Magazine | February 23, 2009, Issue

Our Lincoln

(Roman Genn)
Obama, he was not

‘What is conservatism?”

This question has been getting more than its usual share of raking over in the post-Bush beginnings of 2009. But it was being asked in terms just as blunt 150 years ago, and the man asking the question was Abraham Lincoln.

Fresh from his near-victory over Stephen Douglas for a U.S. Senate seat from Illinois, and soon to deliver a headline-grabbing speech at New York City’s Cooper Union, Lincoln posed the question to a political rally in Leavenworth, Kan., in December 1859.

In the broadest sense, said Lincoln, conservatism meant “preserving the old against the new.” In the American context, it meant holding the Union together — a determination to “stick to, contend for” the Constitution as “adopted by our fathers who framed the government under which we live.” And in the supercharged atmosphere of the late 1850s, with the slaveholding states of the South threatening to break up the Constitution and the Union, conservatism meant nominating for president “a national conservative man, unhackneyed by political tergiversations and . . . fresh from the people.” Such a conservative president would have not only to think conservatively, but to act conservatively. Despite his deep opposition to the spread of slavery in the United States, Lincoln was not “in favor of the exercise of” presidential power against it “unless upon some conservative principle.”

Still, Lincoln knew his conservatism would be misrepresented — or simply ignored — by a press eager to paint him as an extremist. “If I were to labor a month, I could not express my conservative views and intentions more clearly and strongly, than they are expressed,” Lincoln wrote irritably to the editor of the Louisville Journal a week before his election as president. “And yet even you, who do occasionally speak of me in terms of personal kindness, give no prominence to these oft repeated expressions of conservative views and intentions.”

Lincoln would probably be just as irritated to see how routinely those “oft repeated expressions of conservative views and intentions” are still being given “no prominence” on his 200th birthday. On February 12, the Abraham Lincoln Bicentennial Commission, whose board of directors is top-heavy with Democratic politicos, will sponsor a “National Teach-In” on Lincoln — featuring three liberal Democrats. The Lincoln Group of the District of Columbia will host a banquet that evening whose main speaker will be George McGovern. And a companion volume to the Library of Congress’s new Lincoln exhibition features commentaries on famous Lincoln documents by Toni Morrison, Jimmy Carter, Gore Vidal, Mario Cuomo, Tony Kushner, Sen. Dick Durbin, Bill Clinton, and Ken Burns (as well as Lew Lehrman, William Safire, George H. W. Bush, George W. Bush, and Newt Gingrich, but the liberals easily outnumber the conservatives).

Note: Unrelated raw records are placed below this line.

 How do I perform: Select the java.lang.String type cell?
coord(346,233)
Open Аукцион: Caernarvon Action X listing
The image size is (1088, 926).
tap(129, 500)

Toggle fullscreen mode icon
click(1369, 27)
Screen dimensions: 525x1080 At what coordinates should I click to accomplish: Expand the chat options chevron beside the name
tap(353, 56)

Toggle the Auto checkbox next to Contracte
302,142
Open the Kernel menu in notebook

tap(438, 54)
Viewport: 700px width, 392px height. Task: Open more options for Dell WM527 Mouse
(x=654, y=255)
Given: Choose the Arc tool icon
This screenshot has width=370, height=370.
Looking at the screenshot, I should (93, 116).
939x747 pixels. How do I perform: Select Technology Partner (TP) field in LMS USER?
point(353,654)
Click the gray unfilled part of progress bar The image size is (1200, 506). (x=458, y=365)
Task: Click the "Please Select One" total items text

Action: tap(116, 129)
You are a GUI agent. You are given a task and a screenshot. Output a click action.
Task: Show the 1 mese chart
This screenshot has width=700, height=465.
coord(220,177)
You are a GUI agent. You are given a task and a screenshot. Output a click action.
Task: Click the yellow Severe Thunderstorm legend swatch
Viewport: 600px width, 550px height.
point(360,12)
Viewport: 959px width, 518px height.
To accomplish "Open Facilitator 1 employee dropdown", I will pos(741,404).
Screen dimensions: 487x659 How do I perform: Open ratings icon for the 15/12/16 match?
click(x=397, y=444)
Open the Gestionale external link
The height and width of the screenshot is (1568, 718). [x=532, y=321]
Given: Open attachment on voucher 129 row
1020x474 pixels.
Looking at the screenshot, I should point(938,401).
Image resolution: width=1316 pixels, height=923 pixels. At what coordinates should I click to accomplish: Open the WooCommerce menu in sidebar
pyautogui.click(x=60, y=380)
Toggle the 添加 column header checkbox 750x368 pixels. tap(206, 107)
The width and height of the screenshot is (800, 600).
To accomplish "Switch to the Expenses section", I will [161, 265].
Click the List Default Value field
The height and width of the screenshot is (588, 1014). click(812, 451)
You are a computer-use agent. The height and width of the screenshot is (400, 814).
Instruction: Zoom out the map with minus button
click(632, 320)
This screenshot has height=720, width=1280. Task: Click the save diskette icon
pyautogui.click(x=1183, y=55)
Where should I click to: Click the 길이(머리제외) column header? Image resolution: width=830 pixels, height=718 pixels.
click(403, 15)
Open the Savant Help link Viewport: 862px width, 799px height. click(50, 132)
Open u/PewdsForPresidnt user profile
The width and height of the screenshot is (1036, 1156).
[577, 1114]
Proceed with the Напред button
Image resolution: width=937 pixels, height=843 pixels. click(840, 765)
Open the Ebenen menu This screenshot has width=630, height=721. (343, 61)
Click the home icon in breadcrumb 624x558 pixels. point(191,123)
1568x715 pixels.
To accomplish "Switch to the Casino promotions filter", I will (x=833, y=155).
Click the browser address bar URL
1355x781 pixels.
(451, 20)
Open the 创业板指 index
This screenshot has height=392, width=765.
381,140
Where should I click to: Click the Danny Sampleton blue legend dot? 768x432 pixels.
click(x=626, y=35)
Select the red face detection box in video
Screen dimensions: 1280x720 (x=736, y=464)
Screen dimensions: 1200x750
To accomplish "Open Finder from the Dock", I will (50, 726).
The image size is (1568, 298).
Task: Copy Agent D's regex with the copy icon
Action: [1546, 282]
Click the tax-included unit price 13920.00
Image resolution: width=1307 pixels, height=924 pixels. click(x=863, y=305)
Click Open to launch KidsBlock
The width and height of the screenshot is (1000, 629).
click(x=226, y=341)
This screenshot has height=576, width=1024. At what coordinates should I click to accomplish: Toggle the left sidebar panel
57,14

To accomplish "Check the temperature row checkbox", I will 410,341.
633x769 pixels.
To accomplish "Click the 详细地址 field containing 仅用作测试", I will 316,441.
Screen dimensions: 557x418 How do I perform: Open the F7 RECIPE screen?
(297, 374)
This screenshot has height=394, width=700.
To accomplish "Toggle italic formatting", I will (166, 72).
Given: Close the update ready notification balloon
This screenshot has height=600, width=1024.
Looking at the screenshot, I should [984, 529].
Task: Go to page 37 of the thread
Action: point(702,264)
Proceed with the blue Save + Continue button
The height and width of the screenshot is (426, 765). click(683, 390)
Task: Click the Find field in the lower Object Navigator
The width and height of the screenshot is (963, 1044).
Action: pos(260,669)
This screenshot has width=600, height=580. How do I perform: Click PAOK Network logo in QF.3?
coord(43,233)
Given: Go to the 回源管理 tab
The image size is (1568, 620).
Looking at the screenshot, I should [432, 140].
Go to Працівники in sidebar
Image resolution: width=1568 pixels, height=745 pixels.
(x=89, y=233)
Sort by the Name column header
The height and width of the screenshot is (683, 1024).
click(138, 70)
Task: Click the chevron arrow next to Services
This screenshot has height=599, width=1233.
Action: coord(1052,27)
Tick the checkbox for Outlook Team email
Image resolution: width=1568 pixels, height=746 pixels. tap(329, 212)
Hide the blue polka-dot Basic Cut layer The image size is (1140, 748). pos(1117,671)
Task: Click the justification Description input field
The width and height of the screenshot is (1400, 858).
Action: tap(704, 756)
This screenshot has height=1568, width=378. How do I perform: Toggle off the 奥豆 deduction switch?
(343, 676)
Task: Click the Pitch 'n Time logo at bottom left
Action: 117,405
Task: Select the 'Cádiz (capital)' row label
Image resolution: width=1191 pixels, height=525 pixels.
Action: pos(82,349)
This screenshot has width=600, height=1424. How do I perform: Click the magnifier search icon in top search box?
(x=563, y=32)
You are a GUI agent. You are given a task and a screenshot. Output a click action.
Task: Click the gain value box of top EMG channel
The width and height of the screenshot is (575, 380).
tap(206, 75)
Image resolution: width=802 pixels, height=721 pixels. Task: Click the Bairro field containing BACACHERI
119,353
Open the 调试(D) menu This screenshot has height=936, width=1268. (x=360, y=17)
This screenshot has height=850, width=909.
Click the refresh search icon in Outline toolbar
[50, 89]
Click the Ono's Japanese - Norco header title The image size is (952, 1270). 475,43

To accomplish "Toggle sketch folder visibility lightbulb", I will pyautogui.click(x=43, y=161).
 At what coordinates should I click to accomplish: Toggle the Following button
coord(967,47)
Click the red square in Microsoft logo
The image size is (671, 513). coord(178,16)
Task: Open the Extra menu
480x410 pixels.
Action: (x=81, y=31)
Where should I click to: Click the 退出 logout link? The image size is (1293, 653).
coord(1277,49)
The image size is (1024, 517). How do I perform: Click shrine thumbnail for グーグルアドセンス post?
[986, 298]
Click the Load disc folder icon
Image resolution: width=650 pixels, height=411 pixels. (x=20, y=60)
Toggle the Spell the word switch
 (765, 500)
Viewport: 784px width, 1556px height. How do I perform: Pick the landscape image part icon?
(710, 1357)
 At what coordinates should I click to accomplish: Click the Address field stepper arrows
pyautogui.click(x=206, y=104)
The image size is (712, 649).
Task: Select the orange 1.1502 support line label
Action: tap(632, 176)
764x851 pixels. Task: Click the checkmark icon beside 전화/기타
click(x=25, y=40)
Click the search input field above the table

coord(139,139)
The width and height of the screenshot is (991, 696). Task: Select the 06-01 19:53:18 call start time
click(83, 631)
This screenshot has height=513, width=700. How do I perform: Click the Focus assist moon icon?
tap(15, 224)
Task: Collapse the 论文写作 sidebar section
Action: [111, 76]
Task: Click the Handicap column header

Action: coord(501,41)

Not surprisingly, Lincoln’s declaration in Columbus, Ohio, in September 1859 — that the “chief and real purpose of the Republican party is eminently conservative” and “proposes nothing save and except to restore this government to its original tone . . . and there to maintain it, looking for no further change . . . than that which the original framers of the government themselves expected and looked forward to” — is not one of the book’s featured documents.

Still, if Lincoln’s bicentennial laurels are not being plucked from conservative trees, this is not through any fault of Lincoln’s. From his earliest political stirrings in the 1830s, Lincoln was a torchbearer for free markets, individual liberty and economic mobility, the rule of law, natural rights, and prudence in governing. He had no Caesarian notion of the powers of the presidency, no use for what we today call “diversity” politics. Yet he achieved the presidency in 1861, just in time to find himself facing a national crisis that changed all the ground rules by which he expected to put those ideas into play.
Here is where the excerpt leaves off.